WHAT TO WORK ON: Omit the pictures while printing every entry below exactly as given.

Pixel coordinate grounding data:
○ ○ ○ ○

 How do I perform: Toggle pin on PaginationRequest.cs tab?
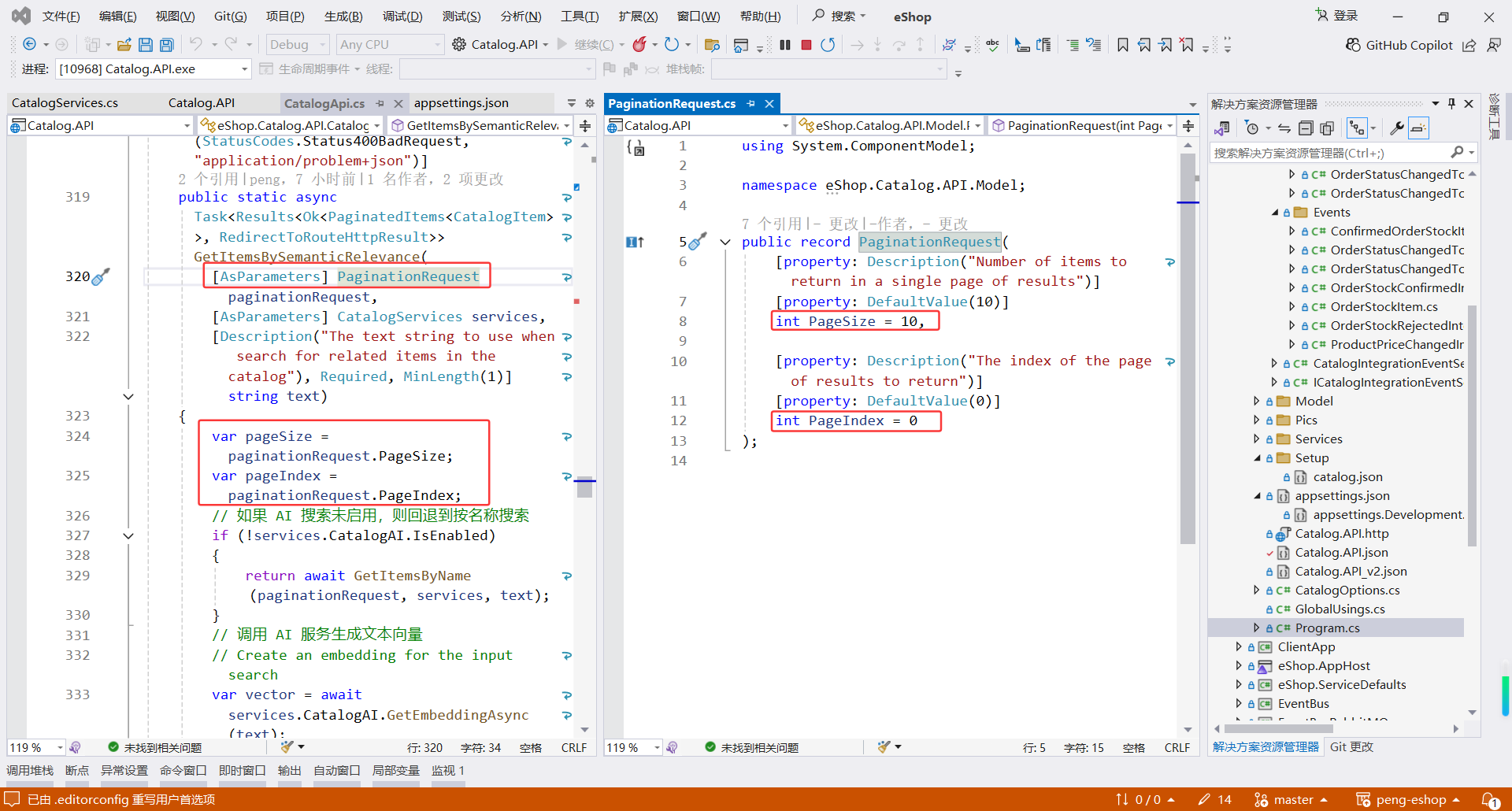[750, 104]
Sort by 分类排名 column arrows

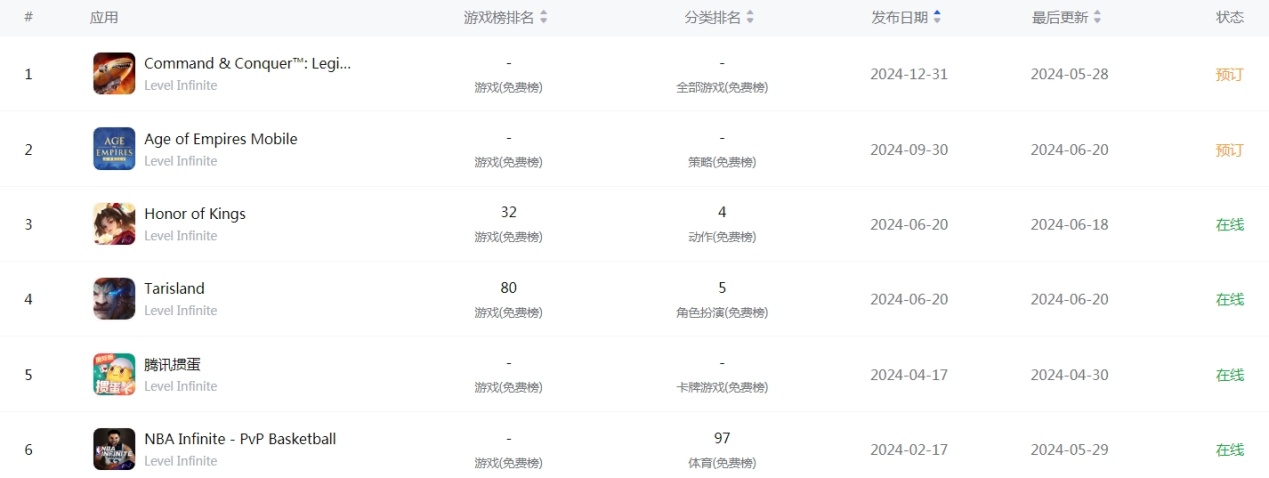(750, 17)
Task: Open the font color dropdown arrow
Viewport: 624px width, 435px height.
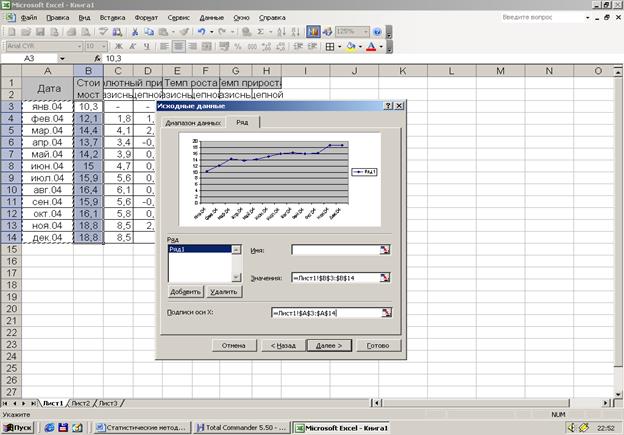Action: (380, 46)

○ ○ ○ ○

REPLY:
 How do I perform: Toggle pin on PaginationRequest.cs tab?
[750, 104]
Sort by 分类排名 column arrows

(750, 17)
Task: Open the font color dropdown arrow
Viewport: 624px width, 435px height.
Action: (380, 46)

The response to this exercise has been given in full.